### WHAT IS BEING ASKED
Go through the listing below and output exactly the line with "This screenshot has height=626, width=890.", the line with "You are a computer-use agent. This", and each line between; omit the rest.

-- Opening Marker --

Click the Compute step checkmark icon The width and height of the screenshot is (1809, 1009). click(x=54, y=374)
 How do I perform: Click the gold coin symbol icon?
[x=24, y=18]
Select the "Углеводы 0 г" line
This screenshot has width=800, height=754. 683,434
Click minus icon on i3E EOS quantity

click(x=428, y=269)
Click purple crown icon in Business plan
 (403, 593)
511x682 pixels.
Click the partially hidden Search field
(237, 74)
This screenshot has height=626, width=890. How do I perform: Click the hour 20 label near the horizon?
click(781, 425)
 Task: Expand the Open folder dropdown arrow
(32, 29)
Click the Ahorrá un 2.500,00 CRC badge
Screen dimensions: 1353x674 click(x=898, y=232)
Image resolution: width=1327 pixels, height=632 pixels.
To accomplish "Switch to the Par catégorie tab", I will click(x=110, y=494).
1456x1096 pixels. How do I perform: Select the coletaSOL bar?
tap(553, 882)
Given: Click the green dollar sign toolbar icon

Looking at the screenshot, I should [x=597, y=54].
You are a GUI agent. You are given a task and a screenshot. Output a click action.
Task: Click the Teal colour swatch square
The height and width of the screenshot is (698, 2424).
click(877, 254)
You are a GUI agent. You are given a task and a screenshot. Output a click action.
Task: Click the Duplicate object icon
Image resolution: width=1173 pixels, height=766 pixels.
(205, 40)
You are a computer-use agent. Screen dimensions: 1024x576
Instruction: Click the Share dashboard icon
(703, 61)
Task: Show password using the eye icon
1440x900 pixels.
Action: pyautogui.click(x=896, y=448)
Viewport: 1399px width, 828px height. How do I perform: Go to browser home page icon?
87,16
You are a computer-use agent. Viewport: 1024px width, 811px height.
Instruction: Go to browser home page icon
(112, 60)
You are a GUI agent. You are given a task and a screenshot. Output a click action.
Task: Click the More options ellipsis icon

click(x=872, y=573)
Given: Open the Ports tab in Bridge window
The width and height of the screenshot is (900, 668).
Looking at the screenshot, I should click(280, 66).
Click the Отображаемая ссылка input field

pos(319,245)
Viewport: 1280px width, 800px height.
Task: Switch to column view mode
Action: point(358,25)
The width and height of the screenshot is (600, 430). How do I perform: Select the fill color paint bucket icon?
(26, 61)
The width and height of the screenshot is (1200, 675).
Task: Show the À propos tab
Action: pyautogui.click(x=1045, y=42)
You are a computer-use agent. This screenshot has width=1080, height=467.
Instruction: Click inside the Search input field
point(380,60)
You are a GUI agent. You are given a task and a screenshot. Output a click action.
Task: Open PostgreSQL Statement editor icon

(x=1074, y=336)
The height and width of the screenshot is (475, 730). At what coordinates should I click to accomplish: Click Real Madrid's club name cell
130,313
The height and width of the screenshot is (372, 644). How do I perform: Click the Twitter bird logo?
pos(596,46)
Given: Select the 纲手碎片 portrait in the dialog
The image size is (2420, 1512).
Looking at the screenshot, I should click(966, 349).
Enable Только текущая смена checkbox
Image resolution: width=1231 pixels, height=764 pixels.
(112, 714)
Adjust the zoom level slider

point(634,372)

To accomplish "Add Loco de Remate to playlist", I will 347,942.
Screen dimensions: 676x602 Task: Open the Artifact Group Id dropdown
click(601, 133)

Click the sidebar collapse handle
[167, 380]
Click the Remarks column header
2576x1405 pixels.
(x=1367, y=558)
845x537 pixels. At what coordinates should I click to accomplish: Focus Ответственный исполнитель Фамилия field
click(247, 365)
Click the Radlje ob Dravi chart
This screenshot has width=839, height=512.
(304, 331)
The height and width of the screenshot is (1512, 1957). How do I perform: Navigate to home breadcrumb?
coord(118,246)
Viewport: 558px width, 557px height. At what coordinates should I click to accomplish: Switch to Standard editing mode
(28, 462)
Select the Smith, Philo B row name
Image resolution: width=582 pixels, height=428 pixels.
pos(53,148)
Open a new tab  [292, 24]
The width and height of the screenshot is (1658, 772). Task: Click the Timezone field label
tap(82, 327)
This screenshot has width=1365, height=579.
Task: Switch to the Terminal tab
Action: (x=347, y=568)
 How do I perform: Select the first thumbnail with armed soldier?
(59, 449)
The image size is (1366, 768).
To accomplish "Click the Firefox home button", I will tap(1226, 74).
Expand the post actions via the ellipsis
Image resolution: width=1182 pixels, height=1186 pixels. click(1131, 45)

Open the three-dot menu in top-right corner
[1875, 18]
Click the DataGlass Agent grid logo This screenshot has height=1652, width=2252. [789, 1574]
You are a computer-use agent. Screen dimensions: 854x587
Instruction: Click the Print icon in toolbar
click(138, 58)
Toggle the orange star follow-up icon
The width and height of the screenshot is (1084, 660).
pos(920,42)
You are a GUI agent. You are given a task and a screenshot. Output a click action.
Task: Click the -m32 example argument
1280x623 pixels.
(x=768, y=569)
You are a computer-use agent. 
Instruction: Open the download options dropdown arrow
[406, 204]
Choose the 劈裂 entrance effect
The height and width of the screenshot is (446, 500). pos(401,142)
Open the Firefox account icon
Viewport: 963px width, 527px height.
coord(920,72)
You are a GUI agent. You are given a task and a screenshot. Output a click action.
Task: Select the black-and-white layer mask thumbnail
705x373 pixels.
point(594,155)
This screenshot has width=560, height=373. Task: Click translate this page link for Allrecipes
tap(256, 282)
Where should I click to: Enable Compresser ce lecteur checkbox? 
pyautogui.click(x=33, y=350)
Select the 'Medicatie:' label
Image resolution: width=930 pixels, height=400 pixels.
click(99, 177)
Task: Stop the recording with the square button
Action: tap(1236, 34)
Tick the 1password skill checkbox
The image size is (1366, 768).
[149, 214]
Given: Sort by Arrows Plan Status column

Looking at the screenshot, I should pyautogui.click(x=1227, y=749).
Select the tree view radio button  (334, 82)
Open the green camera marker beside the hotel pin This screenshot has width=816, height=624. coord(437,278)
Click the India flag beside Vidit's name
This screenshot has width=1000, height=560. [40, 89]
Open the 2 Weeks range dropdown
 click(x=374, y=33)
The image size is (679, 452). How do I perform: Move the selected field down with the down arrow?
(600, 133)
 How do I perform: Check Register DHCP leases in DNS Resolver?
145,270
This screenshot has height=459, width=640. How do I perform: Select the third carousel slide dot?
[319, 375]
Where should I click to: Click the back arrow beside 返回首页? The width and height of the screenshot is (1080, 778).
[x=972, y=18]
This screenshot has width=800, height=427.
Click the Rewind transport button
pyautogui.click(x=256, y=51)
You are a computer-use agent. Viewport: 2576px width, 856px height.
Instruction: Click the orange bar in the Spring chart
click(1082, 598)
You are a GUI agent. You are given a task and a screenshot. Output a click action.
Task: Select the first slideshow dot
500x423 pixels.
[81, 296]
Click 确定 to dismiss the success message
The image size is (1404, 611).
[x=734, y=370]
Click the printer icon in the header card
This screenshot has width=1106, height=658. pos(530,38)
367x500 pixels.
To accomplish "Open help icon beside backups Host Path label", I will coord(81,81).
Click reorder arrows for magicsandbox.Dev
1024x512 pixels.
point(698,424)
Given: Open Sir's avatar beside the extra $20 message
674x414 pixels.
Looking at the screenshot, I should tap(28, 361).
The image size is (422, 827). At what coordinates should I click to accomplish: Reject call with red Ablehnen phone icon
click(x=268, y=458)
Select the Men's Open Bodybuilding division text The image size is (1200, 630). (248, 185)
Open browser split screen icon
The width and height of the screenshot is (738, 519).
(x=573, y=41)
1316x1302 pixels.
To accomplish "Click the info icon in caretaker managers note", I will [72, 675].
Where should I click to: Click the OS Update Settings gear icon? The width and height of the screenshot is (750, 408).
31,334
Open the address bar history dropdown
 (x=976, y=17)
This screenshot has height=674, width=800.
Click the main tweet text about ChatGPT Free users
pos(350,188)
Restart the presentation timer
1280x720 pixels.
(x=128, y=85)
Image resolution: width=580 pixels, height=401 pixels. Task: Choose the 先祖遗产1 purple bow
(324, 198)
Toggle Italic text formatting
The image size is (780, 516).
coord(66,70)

-- Closing Marker --

### COMPLETED TASK
This screenshot has height=626, width=890. How do I perform: Click the hour 20 label near the horizon?
click(781, 425)
 Task: Expand the Open folder dropdown arrow
(32, 29)
Click the Ahorrá un 2.500,00 CRC badge
Screen dimensions: 1353x674 click(x=898, y=232)
Image resolution: width=1327 pixels, height=632 pixels.
To accomplish "Switch to the Par catégorie tab", I will click(x=110, y=494).
1456x1096 pixels. How do I perform: Select the coletaSOL bar?
tap(553, 882)
Given: Click the green dollar sign toolbar icon

Looking at the screenshot, I should [x=597, y=54].
You are a GUI agent. You are given a task and a screenshot. Output a click action.
Task: Click the Teal colour swatch square
The height and width of the screenshot is (698, 2424).
click(877, 254)
You are a GUI agent. You are given a task and a screenshot. Output a click action.
Task: Click the Duplicate object icon
Image resolution: width=1173 pixels, height=766 pixels.
(205, 40)
You are a computer-use agent. Screen dimensions: 1024x576
Instruction: Click the Share dashboard icon
(703, 61)
Task: Show password using the eye icon
1440x900 pixels.
Action: pyautogui.click(x=896, y=448)
Viewport: 1399px width, 828px height. How do I perform: Go to browser home page icon?
87,16
You are a computer-use agent. Viewport: 1024px width, 811px height.
Instruction: Go to browser home page icon
(112, 60)
You are a GUI agent. You are given a task and a screenshot. Output a click action.
Task: Click the More options ellipsis icon

click(x=872, y=573)
Given: Open the Ports tab in Bridge window
The width and height of the screenshot is (900, 668).
Looking at the screenshot, I should click(280, 66).
Click the Отображаемая ссылка input field

pos(319,245)
Viewport: 1280px width, 800px height.
Task: Switch to column view mode
Action: point(358,25)
The width and height of the screenshot is (600, 430). How do I perform: Select the fill color paint bucket icon?
(26, 61)
The width and height of the screenshot is (1200, 675).
Task: Show the À propos tab
Action: pyautogui.click(x=1045, y=42)
You are a computer-use agent. This screenshot has width=1080, height=467.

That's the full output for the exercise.